The lines below, from the one containing "You are a GUI" through the one containing "Given: Create new layer set folder icon", should be set down exactly, with no pictures and nothing else.

*** Record excerpts Section Begins ***

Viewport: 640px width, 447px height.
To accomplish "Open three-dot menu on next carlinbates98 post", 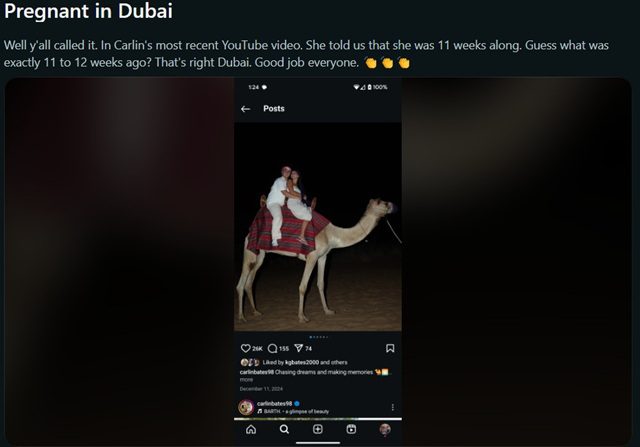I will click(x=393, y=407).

*** Record excerpts Section Ends ***
*** Record excerpts Section Begins ***

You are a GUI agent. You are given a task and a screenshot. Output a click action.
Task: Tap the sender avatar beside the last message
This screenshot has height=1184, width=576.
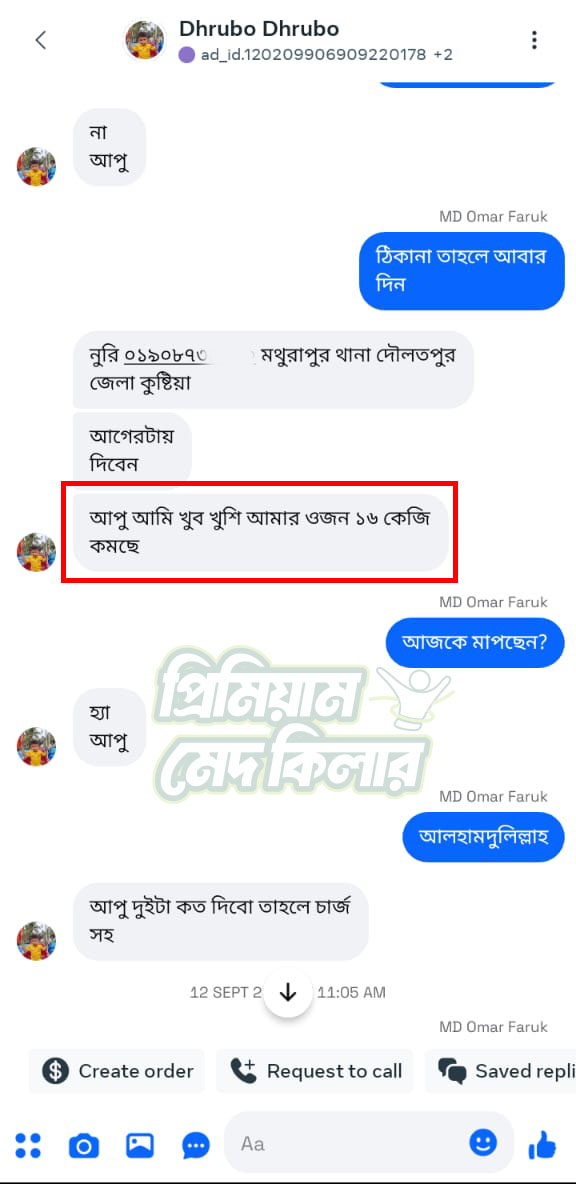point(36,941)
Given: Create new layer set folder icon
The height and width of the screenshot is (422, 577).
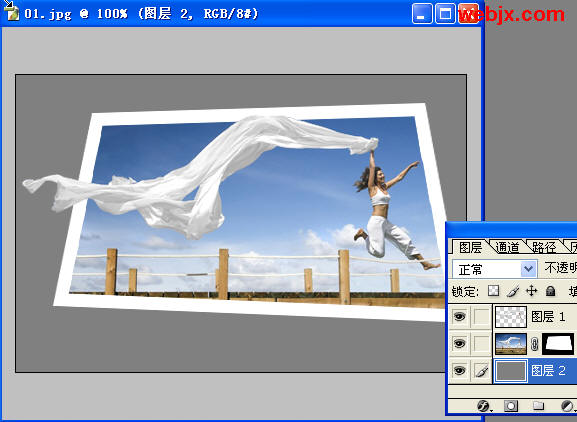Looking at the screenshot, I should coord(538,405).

*** Record excerpts Section Ends ***

## Finished task
You are a GUI agent. You are given a task and a screenshot. Output a click action.
Task: Tap the sender avatar beside the last message
This screenshot has height=1184, width=576.
point(36,941)
Given: Create new layer set folder icon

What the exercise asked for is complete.